In fact, Israel could view the Syria crisis as a historic opportunity to reshape its relations with the Arab world without making concessions in the peace process. The entire international community has refused–rightly–to intervene on behalf of the opposition. For the rest of the world, events in Syria simply don’t have an urgency–it’s a small, underperforming economy, and there is no clear path to stability and good governance. The failure in Afghanistan and the ambiguity of Iraq have slaked Western thirst for moralistic nationbuilding. Syrian opposition factions have watched as one more world power stands in the way of their salvation, as one more refuses to help. They grow increasingly desperate. A Syrian cleric recently appealed “even to Israel” on Kuwaiti television for aid in treating the many wounded. It’s a unique moment.

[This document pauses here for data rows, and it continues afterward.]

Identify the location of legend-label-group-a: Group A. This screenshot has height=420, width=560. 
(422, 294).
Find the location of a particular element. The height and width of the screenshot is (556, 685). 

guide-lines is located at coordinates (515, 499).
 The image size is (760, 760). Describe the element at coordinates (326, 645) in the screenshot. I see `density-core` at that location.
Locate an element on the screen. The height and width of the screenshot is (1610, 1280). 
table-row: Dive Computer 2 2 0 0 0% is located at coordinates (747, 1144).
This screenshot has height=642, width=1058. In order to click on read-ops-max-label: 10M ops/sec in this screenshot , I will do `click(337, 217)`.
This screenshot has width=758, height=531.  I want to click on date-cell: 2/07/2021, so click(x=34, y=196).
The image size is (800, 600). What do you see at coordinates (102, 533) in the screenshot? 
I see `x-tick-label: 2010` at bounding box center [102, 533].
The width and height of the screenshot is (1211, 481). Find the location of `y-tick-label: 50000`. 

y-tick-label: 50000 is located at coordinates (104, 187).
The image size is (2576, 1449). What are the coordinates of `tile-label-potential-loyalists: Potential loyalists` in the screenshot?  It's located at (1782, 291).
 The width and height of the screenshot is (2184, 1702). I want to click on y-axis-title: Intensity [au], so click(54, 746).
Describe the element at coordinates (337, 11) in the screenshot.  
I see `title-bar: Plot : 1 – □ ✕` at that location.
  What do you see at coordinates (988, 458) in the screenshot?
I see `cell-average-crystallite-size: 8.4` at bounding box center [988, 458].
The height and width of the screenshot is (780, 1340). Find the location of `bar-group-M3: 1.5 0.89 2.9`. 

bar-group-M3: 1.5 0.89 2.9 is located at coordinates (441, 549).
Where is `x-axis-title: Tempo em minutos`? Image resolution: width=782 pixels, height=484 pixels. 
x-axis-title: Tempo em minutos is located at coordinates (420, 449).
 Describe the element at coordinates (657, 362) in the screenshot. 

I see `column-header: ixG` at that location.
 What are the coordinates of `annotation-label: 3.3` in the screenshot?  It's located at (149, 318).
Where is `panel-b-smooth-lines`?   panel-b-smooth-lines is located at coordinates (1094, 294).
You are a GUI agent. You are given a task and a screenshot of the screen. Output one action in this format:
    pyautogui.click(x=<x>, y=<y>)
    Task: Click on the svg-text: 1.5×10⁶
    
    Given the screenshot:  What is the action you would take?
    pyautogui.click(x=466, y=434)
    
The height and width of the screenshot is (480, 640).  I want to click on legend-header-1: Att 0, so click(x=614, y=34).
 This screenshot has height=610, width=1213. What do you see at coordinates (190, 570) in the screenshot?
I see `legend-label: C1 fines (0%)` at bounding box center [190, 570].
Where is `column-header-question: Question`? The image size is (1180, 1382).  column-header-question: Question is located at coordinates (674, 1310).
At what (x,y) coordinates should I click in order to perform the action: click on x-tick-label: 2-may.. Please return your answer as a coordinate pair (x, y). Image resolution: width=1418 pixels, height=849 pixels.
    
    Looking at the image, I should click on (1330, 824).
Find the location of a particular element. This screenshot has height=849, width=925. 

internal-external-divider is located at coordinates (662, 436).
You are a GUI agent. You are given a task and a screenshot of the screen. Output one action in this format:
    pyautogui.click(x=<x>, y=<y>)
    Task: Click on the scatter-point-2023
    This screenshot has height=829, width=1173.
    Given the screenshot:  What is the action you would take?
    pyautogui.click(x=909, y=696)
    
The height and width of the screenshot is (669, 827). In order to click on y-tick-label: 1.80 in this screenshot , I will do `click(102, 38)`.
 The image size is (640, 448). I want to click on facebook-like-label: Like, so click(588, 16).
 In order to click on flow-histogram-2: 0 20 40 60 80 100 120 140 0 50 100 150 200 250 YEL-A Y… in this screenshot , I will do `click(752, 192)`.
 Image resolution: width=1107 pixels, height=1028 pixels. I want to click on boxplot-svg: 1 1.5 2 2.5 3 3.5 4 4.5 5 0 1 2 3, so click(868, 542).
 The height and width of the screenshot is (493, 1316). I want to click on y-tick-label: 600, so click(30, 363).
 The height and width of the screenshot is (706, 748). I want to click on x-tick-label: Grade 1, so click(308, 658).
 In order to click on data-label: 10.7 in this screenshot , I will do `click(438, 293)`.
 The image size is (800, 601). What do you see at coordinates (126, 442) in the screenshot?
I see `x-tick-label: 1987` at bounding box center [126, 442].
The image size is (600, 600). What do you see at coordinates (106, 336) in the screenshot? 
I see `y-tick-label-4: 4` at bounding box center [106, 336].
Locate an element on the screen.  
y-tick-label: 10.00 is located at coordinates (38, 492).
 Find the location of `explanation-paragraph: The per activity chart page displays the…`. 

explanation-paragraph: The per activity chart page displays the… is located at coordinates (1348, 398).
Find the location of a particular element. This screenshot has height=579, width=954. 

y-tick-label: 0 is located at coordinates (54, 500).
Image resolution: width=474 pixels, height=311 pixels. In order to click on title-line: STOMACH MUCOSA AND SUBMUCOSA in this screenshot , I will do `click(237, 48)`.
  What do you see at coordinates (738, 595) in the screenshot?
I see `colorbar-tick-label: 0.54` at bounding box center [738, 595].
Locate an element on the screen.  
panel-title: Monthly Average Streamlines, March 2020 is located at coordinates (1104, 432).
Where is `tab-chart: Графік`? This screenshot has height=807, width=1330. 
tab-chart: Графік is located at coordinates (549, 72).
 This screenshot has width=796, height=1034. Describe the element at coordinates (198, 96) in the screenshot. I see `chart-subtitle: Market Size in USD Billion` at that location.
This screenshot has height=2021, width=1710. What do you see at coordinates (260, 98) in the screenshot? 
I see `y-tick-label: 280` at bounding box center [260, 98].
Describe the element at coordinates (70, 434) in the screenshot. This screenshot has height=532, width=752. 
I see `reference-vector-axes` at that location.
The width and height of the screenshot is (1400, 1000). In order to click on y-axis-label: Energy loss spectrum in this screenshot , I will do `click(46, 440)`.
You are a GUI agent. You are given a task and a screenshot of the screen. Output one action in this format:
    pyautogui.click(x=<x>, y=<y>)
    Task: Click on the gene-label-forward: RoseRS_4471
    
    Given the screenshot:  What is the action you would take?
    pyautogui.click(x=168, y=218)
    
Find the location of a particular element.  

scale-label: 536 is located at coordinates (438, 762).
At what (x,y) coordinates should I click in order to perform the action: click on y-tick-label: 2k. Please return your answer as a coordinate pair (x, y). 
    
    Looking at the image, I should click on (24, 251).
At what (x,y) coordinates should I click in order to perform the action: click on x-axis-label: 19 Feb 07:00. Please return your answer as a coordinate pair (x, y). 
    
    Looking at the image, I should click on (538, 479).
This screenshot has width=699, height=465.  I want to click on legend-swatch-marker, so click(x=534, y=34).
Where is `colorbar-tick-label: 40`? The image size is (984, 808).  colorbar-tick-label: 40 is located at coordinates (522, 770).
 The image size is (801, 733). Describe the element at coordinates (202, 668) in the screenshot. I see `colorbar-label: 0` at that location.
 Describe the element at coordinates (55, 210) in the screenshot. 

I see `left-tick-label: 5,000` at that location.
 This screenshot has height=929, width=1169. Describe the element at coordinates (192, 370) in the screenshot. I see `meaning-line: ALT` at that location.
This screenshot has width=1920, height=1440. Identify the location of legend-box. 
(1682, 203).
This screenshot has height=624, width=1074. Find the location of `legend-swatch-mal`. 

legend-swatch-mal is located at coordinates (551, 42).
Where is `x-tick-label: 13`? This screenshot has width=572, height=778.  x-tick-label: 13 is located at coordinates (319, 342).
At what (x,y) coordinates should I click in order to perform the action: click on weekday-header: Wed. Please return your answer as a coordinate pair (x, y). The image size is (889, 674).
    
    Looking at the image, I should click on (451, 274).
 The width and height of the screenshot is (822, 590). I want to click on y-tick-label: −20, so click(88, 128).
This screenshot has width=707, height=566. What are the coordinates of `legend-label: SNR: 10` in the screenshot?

Some have argued that Assad, in near-suicidal panic, might attack Israel in order to gain public support; conversely, some have alleged that intervention in Syria would shore up the Assad regime. This might–might–apply for Syria’s ambivalent minorities, but it defies imagination that the residents of, say, the devastated neighborhood of Baba Amr in Homs would suddenly hide behind the skirts of the dictator that has killed their cousins, sons, and daughters, simply because a few foreign aircraft showed up. The Jewish state would be seen as a hero, as a benefactor. Recall the many Western journalists who were surprised at the outpourings of support for France and America they saw in Benghazi. Israel wouldn’t become outrageously popular in the whole Arab world, but it would create a feeling of ambivalence in all but the most fanatical anti-Zionists. By acting on behalf of a neighboring population in a way that serves its own interests, Israel would be living up to the status it’s had all along–a regional great power. By acting in support of the opposition, they’d earn the support of key players in Syria’s future. The two states might never settle their differences–the Golan issue is likely intractable–but it would be difficult for even a radical government to bite the hand that fed them when nobody else would.
The devil is in the details. I don’t think the Israelis, even with a major air campaign, could actually bring down the Assad clan–not even if they killed Bashar and Maher. I don’t think they have the stomach for a land campaign–and I think the grind of ground combat, of house-to-house fighting, could quickly erode the intervention’s popularity. However, establishing humanitarian zones, protecting rebel enclaves, preventing mass deployments by the Syrian army, and wiping out Syrian air power are all well within their capabilities. The dangers are twofold. First, Syria has a major arsenal of missiles and chemical weapons. Israel would want certainty–which I suspect they can’t get–that these won’t be turned on Tel Aviv. Second, China and especially Russia have interests in the Assad regime and would be quite unhappy with Israel–a state they’re typically quite friendly with–if they stepped in.
Finally, there’s the one big problem, the reason Israel won’t intervene in Syria–Iran. Israel is highly focused on Iran, and may very well soon be at war with them. A major air campaign against Iran, and another in Syria, would give the IAF logistical trouble. Iran would also love the chance to indebt the Syrian regime to itself, and to draw the Israelis into a bleeding war hundreds of miles from Tehran, and they’d thus attempt to draw the Israelis in. It’s not a pretty picture, but the chance for a major shift in the hearts and minds of a neighboring state would be historical. Israeli leaders have noted–and the recent events in Egypt have confirmed–that the peace treaties they have with their neighbors are for peace between leaders, not peace between peoples. They are thus vulnerable, as in Egypt, to popular discontent. It may be time for Israel to spin the dreidel and hope for a gimel.